Both were to be topped with a dark chocolate icing, the tray-bake decorated with small piped white chocolate hearts, and the birthday cake with something that would reflect Suzy's interests or favourite colours, or both. Excluding her particular favourites: anything black, and cigarettes.
These modest ambitions have swallowed up my day and left me feeling a dismal failure (well, not really, but let's be melodramatic). The tray-bake was fine, if fairly conventional. Suzy's cake tin had been overfilled, so that it flowed out onto the Experimental Cupcakes beneath. These were supposed to be heart-shaped, as I read recently how if you indent the paper case with a ball of foil, and pinch in the opposite side of the case, the heart shape miraculously results. Ooh, let's try that, I thought, in time for Valentine's Day. Shapeless blobs miraculously resulted for me. They are now in the freezer to press onto visiting children, who don't care so much about the cupcake aesthetic.
Digression: I have a small and delightful team of official Tasters who live in my street, all aged 12 or under, and who sample new things that I've baked. They call regularly and ask if I have anything that needs to be Tasted. Their standards of criticism, constructive or otherwise, are sadly lacking. They just stuff the samples into their little beaks, say "Delicious!", look for second helpings, and that's that. They eat anything. In a former life, they were probably little dogs. I do love them for it though.
Anyway, I cooled and trimmed Suzy's cake, and it looked better, and smelled and felt fine. Catastrophe averted. The dog thought the trimmings were very nice, thank you.
The dark chocolate frosting was going well until I ambitiously added some Bailey's (of which I seem to have 2 bottles, for no good reason that I can think of), whereupon it began to split. This is a disaster, and most sensible people throw it away and start again. Unsensible and undaunted, I ploughed on, knowing that a generous dusting of cocoa powder added later hides a multitude of sins. The piped hearts also looked fine at the time, but stubbornly refused to set on their baking paper - why didn't I pipe them directly onto the cake, you ask? Because piping isn't a skill I possess, really, and indeed there were several decidedly wobbly hearts to be rejected.
Decorating Suzy's cake proved a nightmare. The vision: tiny white tulips in a pale green wrapper, all made of delicately coloured icing sugar. The reality: tulip failure, to be turned into white rosebuds. I can make rosebuds. Then the wrapper proved too delicate and fell apart, and the smidgin of pink blush to liven up the roses looked more like some tiny person had spilled tomato sauce on them.
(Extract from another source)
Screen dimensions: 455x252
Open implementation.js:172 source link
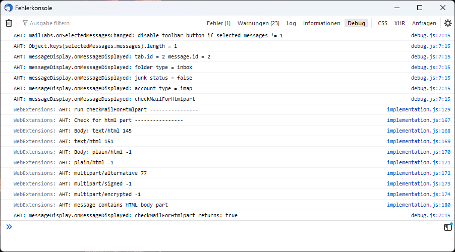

So in the end, in desperation and with time running out, I cut out little letters in vivid acid green - one of her favourite colours: there is a theme of sorts here, you know - spelling out SUZY OAP-1, (minus 1 - geddit?) wrapped a lime-yellow spotted ribbon round it all, hoping it would look like a granny headscarf, stuck a little striped yellow candle into the whole sorry mess, and took it down to her before her birthday actually ended. I don't think she was impressed, but without knowing the amount of discarded work that came before it, why should she be? Also, she had that wired-into-the-mains look of someone who wasn't quite ready for her own birthday party and was running out of time.
In the end, freshly-piped wobbly hearts were required, and they look fine, in a playschooly sort of way. At such moments I tell myself that home baking should look hand made; symmetry is for mass produced factory cake. (But I would like it to look handmade by a grown woman, not a 3-year-old.)
I had already given my apologies to Suzy, not being party-minded and tending towards doom and despair tonight anyway. Lynn popped in, listened patiently to me moaning, and tidied my table while I made cups of tea. While I haven't yet found all the other papers I need in order to fill in the form from the Tax Office, at least the form now sits amongst a tidy heap of things labelled To Do, without a trace of white chocolate, cocoa powder or tears to be seen.
2 comments:
Well, no one can say that you don't put your heart and soul into your baking. Hmmmm:-)
that post made me snort my tea! I'm reminded of Dulcie Domum's Bad housekeeping.